Os modelos climáticos atuais frequentemente assumem que o aumento do CO₂ estimula a fotossíntese, o que leva a um crescimento maior das árvores, um fenômeno chamado efeito de fertilização por carbono. No entanto, os pesquisadores do estudo, publicado na Science Advances, mostram que, nos carvalhos, a assimilação de carbono e a produção de madeira podem estar desconectadas. Essa separação ocorre especialmente quando as condições ambientais não são favoráveis ao crescimento, como em períodos de seca.

Para chegar a esses resultados, os cientistas combinaram vários tipos de dados. Satélites mediram a atividade fotossintética em 137 locais no leste dos Estados Unidos e na Califórnia. Instrumentos instalados perto do topo das árvores registraram as trocas de CO₂ hora a hora, enquanto sensores fixados nos troncos acompanhavam as variações mínimas em seu diâmetro. Os anéis de crescimento e as temperaturas históricas completaram esse quadro.

Os cientistas descobriram que uma parte significativa do carbono absorvido pelos carvalhos chega depois da parada da produção de madeira.

Os cientistas descobriram que uma parte significativa do carbono absorvido pelos carvalhos chega depois da parada da produção de madeira. O destino desse carbono pode alterar as previsões para as florestas em um planeta em aquecimento.
Crédito: Pixabay

Essas medições mostraram que, no leste dos Estados Unidos, os carvalhos param de crescer entre maio e julho, mas suas folhas permanecem ativas até outubro. Cerca de 36% da sua absorção anual de carbono ocorre após a parada do crescimento. Na Califórnia, o padrão é semelhante: o crescimento para em agosto, mas 26% do carbono é capturado depois. As folhas podem, portanto, continuar funcionando enquanto os tecidos responsáveis pela expansão da madeira já estão em repouso.

Esse descompasso tem uma explicação biológica. O crescimento das árvores depende da pressão interna da água que permite que as células se expandam. Em condições quentes e secas, essa pressão cai e o crescimento para rapidamente. A fotossíntese, por sua vez, pode continuar em um ritmo reduzido. O estudo revela que a desconexão é mais forte nos anos marcados por alternâncias bruscas entre períodos úmidos e secos, um fenômeno que tende a se intensificar com as mudanças climáticas.

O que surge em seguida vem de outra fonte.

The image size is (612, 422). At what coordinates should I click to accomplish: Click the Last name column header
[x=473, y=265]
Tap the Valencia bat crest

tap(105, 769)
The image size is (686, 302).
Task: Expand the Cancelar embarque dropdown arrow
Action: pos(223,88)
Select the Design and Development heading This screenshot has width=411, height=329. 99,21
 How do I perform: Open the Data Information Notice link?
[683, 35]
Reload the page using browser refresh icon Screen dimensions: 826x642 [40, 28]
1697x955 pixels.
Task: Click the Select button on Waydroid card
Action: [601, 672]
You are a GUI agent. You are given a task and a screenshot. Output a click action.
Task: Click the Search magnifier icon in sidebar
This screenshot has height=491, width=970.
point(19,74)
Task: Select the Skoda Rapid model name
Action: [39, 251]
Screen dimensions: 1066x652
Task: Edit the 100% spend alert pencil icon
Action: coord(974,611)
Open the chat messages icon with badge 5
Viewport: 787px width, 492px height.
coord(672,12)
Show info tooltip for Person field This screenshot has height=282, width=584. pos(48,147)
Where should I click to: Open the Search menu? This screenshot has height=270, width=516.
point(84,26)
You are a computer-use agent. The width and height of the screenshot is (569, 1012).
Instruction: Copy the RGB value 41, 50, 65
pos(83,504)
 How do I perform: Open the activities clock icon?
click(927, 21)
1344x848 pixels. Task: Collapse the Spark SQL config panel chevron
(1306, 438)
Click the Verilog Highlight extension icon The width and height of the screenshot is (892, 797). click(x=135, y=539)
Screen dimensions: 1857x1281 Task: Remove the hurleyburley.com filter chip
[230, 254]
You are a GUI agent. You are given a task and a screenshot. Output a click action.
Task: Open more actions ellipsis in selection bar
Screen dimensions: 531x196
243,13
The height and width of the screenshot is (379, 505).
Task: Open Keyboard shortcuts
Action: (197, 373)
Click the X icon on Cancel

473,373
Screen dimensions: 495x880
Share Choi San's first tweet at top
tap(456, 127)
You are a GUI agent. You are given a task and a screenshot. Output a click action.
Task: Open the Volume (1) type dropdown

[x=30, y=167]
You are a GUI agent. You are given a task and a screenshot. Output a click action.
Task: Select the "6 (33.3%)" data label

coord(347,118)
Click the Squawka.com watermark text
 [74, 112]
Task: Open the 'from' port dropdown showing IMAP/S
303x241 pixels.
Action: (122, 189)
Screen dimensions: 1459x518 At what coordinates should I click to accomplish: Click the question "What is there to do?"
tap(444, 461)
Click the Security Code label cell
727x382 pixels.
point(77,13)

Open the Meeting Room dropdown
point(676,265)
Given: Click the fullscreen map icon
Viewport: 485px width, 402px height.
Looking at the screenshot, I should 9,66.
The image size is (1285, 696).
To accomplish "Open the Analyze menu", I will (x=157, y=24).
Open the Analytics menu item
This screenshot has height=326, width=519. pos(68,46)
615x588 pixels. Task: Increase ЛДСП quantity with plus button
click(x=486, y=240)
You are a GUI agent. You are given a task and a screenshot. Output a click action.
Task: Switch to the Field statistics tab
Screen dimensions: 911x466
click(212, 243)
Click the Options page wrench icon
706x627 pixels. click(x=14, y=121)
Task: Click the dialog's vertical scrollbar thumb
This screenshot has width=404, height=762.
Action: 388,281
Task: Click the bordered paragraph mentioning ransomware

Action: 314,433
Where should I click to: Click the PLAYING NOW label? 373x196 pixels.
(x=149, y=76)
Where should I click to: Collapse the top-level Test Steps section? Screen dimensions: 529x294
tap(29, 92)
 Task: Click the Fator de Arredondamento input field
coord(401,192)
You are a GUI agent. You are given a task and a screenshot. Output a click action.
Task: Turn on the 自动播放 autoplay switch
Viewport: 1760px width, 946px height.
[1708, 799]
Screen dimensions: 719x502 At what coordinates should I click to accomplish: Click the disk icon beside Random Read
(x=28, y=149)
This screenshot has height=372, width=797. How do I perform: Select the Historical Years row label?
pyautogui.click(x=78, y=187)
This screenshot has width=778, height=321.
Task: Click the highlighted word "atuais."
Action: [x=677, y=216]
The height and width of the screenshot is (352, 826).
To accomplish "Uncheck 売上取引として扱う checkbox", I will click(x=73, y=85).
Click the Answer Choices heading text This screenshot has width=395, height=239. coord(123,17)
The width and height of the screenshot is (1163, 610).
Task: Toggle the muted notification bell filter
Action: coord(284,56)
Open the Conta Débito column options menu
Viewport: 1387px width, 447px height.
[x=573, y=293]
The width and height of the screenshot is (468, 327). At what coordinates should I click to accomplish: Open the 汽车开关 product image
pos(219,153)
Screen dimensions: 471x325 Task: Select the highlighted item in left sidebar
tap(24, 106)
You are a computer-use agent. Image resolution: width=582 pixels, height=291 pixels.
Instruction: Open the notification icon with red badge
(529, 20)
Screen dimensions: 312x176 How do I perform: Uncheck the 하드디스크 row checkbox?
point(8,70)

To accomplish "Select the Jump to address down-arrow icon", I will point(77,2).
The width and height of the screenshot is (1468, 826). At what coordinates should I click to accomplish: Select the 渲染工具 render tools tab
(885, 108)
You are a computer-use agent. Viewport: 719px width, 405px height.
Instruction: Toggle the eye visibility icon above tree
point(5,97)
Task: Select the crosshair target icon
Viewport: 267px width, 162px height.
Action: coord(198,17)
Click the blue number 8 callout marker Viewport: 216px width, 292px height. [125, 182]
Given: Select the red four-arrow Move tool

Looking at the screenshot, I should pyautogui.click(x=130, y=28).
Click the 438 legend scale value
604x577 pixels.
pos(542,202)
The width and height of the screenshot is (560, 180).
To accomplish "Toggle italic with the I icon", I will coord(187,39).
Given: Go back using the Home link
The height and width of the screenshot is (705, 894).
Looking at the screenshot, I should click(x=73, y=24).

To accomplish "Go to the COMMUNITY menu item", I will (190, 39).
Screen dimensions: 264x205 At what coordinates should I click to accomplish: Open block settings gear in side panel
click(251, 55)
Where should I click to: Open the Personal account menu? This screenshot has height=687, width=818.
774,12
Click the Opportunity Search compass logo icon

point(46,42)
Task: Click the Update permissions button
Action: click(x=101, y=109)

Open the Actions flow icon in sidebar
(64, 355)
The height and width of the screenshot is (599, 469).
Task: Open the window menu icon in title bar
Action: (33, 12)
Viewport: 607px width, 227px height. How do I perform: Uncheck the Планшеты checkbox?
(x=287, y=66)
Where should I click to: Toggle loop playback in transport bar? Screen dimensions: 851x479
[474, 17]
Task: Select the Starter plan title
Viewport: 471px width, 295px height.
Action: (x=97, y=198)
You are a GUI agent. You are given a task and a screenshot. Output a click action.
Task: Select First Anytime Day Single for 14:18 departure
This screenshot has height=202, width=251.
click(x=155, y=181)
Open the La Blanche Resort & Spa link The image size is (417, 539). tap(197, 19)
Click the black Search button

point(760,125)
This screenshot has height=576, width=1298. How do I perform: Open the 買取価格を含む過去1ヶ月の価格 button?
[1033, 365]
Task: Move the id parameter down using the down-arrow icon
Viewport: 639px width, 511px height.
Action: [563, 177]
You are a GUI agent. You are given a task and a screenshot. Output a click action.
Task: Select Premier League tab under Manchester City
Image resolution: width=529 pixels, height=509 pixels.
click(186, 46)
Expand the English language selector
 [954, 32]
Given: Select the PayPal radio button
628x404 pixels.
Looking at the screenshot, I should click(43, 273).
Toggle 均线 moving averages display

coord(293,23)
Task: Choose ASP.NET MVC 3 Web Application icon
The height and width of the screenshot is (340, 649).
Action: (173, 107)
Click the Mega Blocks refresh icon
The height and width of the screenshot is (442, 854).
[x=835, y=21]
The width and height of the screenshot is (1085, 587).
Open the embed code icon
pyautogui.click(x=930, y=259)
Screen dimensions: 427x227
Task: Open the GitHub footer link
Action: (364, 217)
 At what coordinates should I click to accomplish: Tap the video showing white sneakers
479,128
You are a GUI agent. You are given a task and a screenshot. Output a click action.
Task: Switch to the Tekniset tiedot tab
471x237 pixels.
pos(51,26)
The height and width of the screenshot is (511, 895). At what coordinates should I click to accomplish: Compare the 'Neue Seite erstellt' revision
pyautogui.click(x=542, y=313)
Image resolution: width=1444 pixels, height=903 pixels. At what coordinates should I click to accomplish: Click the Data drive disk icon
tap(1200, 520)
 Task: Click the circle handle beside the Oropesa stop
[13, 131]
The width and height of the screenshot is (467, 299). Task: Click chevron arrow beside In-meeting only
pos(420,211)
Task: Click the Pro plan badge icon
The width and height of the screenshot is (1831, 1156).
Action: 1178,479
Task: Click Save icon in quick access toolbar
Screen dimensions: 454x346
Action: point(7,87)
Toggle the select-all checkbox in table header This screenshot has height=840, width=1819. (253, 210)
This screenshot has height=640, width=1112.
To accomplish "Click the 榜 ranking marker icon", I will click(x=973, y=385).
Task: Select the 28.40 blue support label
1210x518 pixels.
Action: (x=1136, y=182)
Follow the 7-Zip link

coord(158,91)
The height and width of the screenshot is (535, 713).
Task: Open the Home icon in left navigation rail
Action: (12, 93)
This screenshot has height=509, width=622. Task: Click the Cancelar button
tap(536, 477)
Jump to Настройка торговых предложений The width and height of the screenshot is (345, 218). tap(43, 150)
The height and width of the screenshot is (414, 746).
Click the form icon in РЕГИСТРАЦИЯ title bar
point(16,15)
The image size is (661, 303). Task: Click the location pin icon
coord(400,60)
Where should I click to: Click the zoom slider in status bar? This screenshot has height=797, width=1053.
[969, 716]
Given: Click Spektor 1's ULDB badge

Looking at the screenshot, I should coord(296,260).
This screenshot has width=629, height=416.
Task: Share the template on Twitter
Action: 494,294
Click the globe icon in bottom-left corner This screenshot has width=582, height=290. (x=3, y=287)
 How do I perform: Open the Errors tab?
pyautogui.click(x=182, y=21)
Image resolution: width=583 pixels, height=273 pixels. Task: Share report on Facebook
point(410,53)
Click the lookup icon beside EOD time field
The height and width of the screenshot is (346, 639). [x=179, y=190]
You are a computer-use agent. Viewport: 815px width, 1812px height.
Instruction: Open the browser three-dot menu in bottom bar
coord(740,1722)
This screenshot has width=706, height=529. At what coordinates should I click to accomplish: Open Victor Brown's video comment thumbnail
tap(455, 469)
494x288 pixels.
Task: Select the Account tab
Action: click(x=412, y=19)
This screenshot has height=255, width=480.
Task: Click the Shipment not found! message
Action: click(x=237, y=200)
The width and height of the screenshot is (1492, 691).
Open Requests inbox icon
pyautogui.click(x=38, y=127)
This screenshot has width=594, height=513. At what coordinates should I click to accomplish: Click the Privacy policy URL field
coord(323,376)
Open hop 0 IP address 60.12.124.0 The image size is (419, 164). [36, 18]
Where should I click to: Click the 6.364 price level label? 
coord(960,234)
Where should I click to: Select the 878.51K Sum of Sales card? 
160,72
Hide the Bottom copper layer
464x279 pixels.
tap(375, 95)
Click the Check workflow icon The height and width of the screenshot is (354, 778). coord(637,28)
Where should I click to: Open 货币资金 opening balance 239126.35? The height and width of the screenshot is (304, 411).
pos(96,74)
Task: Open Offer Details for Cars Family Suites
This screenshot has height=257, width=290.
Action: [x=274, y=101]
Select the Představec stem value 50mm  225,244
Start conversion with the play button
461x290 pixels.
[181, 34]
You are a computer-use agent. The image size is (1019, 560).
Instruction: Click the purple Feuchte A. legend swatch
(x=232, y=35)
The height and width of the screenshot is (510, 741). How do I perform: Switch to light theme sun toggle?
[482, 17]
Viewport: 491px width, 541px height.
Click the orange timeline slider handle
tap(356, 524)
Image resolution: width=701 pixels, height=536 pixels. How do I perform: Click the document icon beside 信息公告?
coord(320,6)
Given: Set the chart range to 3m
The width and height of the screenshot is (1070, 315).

Então, para onde vai esse carbono absorvido após o crescimento? Uma parte é armazenada na forma de amido para reiniciar o crescimento no ano seguinte. Outras porções servem para produzir folhas, raízes ou manter as células vivas durante o inverno. Mas esse carbono não acaba em madeira durável: ele retorna mais rapidamente para a atmosfera. Os pesquisadores agora exploram se esse fenômeno ocorre em outras espécies e em outros ecossistemas, a fim de refinar os modelos que preveem o futuro papel das florestas no ciclo do carbono.